#### TASK GOAL:
In the lines below, swap "Source Control" for "Run and Debug" and write all the lines out again with nothing else changed.

#### EXERCISE DATA:

==============================

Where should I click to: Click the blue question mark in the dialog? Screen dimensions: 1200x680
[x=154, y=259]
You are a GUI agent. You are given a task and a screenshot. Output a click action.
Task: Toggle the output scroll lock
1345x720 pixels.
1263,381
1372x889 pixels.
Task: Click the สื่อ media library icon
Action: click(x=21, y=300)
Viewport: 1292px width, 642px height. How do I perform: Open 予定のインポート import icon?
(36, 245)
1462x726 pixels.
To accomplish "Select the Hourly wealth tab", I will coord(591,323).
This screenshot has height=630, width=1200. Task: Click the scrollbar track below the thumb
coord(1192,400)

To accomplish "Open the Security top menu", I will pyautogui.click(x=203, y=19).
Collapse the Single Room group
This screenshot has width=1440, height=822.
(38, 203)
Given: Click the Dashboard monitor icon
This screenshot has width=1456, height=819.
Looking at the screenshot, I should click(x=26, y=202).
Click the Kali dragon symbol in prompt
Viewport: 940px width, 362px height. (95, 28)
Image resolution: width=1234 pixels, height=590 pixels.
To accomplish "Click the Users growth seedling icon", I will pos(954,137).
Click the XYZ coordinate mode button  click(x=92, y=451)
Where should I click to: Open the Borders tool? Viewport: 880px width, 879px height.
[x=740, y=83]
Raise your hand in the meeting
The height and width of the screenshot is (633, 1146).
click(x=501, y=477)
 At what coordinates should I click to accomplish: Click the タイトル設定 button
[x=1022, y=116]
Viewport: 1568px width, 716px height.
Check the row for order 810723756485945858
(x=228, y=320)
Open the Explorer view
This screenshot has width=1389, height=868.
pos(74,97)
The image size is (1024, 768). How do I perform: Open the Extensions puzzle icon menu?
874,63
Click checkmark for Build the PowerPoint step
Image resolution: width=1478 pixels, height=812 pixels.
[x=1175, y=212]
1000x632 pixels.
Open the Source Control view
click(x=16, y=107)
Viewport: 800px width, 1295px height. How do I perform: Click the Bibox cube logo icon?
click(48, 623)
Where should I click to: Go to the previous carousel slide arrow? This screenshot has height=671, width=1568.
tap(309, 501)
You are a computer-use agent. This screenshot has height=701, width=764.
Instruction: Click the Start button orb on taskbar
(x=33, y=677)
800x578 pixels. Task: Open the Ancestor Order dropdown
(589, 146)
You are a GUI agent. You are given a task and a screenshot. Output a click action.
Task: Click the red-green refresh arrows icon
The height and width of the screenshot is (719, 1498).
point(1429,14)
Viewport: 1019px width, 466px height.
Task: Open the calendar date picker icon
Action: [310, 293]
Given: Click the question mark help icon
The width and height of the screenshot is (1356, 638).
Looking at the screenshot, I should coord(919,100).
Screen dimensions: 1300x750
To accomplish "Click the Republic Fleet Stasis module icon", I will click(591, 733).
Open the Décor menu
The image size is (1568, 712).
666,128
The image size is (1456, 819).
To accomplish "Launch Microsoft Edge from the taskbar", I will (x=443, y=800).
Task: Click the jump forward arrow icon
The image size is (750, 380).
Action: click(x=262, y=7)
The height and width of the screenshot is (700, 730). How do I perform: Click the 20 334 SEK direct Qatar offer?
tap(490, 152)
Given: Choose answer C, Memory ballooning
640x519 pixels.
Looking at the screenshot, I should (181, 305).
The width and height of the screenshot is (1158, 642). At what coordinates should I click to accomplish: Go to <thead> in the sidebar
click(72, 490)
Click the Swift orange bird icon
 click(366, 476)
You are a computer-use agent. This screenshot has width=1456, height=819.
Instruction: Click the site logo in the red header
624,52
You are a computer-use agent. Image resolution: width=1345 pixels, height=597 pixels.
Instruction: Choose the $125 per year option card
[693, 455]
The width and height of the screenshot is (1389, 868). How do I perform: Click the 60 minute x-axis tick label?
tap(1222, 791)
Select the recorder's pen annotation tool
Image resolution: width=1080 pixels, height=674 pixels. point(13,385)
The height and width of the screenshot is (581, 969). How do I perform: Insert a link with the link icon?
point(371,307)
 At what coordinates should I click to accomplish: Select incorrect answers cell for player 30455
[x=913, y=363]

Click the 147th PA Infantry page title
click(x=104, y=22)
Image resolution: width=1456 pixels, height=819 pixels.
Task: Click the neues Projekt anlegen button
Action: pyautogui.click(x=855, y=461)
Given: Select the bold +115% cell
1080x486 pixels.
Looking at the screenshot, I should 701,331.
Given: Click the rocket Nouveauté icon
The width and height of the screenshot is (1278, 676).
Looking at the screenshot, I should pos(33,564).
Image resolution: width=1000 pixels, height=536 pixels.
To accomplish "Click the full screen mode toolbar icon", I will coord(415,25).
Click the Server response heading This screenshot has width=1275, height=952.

==============================

#### RESULT OF THE EXERCISE:
Where should I click to: Click the blue question mark in the dialog? Screen dimensions: 1200x680
[x=154, y=259]
You are a GUI agent. You are given a task and a screenshot. Output a click action.
Task: Toggle the output scroll lock
1345x720 pixels.
1263,381
1372x889 pixels.
Task: Click the สื่อ media library icon
Action: click(x=21, y=300)
Viewport: 1292px width, 642px height. How do I perform: Open 予定のインポート import icon?
(36, 245)
1462x726 pixels.
To accomplish "Select the Hourly wealth tab", I will coord(591,323).
This screenshot has height=630, width=1200. Task: Click the scrollbar track below the thumb
coord(1192,400)

To accomplish "Open the Security top menu", I will pyautogui.click(x=203, y=19).
Collapse the Single Room group
This screenshot has width=1440, height=822.
(38, 203)
Given: Click the Dashboard monitor icon
This screenshot has width=1456, height=819.
Looking at the screenshot, I should click(x=26, y=202).
Click the Kali dragon symbol in prompt
Viewport: 940px width, 362px height. (95, 28)
Image resolution: width=1234 pixels, height=590 pixels.
To accomplish "Click the Users growth seedling icon", I will pos(954,137).
Click the XYZ coordinate mode button  click(x=92, y=451)
Where should I click to: Open the Borders tool? Viewport: 880px width, 879px height.
[x=740, y=83]
Raise your hand in the meeting
The height and width of the screenshot is (633, 1146).
click(x=501, y=477)
 At what coordinates should I click to accomplish: Click the タイトル設定 button
[x=1022, y=116]
Viewport: 1568px width, 716px height.
Check the row for order 810723756485945858
(x=228, y=320)
Open the Explorer view
This screenshot has width=1389, height=868.
pos(74,97)
The image size is (1024, 768). How do I perform: Open the Extensions puzzle icon menu?
874,63
Click checkmark for Build the PowerPoint step
Image resolution: width=1478 pixels, height=812 pixels.
[x=1175, y=212]
1000x632 pixels.
Open the Run and Debug view
click(x=16, y=107)
Viewport: 800px width, 1295px height. How do I perform: Click the Bibox cube logo icon?
click(48, 623)
Where should I click to: Go to the previous carousel slide arrow? This screenshot has height=671, width=1568.
tap(309, 501)
You are a computer-use agent. This screenshot has height=701, width=764.
Instruction: Click the Start button orb on taskbar
(x=33, y=677)
800x578 pixels. Task: Open the Ancestor Order dropdown
(589, 146)
You are a GUI agent. You are given a task and a screenshot. Output a click action.
Task: Click the red-green refresh arrows icon
The height and width of the screenshot is (719, 1498).
point(1429,14)
Viewport: 1019px width, 466px height.
Task: Open the calendar date picker icon
Action: [310, 293]
Given: Click the question mark help icon
The width and height of the screenshot is (1356, 638).
Looking at the screenshot, I should coord(919,100).
Screen dimensions: 1300x750
To accomplish "Click the Republic Fleet Stasis module icon", I will click(591, 733).
Open the Décor menu
The image size is (1568, 712).
666,128
The image size is (1456, 819).
To accomplish "Launch Microsoft Edge from the taskbar", I will (x=443, y=800).
Task: Click the jump forward arrow icon
The image size is (750, 380).
Action: click(x=262, y=7)
The height and width of the screenshot is (700, 730). How do I perform: Click the 20 334 SEK direct Qatar offer?
tap(490, 152)
Given: Choose answer C, Memory ballooning
640x519 pixels.
Looking at the screenshot, I should (181, 305).
The width and height of the screenshot is (1158, 642). At what coordinates should I click to accomplish: Go to <thead> in the sidebar
click(72, 490)
Click the Swift orange bird icon
 click(366, 476)
You are a computer-use agent. This screenshot has width=1456, height=819.
Instruction: Click the site logo in the red header
624,52
You are a computer-use agent. Image resolution: width=1345 pixels, height=597 pixels.
Instruction: Choose the $125 per year option card
[693, 455]
The width and height of the screenshot is (1389, 868). How do I perform: Click the 60 minute x-axis tick label?
tap(1222, 791)
Select the recorder's pen annotation tool
Image resolution: width=1080 pixels, height=674 pixels. point(13,385)
The height and width of the screenshot is (581, 969). How do I perform: Insert a link with the link icon?
point(371,307)
 At what coordinates should I click to accomplish: Select incorrect answers cell for player 30455
[x=913, y=363]

Click the 147th PA Infantry page title
click(x=104, y=22)
Image resolution: width=1456 pixels, height=819 pixels.
Task: Click the neues Projekt anlegen button
Action: pyautogui.click(x=855, y=461)
Given: Select the bold +115% cell
1080x486 pixels.
Looking at the screenshot, I should 701,331.
Given: Click the rocket Nouveauté icon
The width and height of the screenshot is (1278, 676).
Looking at the screenshot, I should pos(33,564).
Image resolution: width=1000 pixels, height=536 pixels.
To accomplish "Click the full screen mode toolbar icon", I will coord(415,25).
Click the Server response heading This screenshot has width=1275, height=952.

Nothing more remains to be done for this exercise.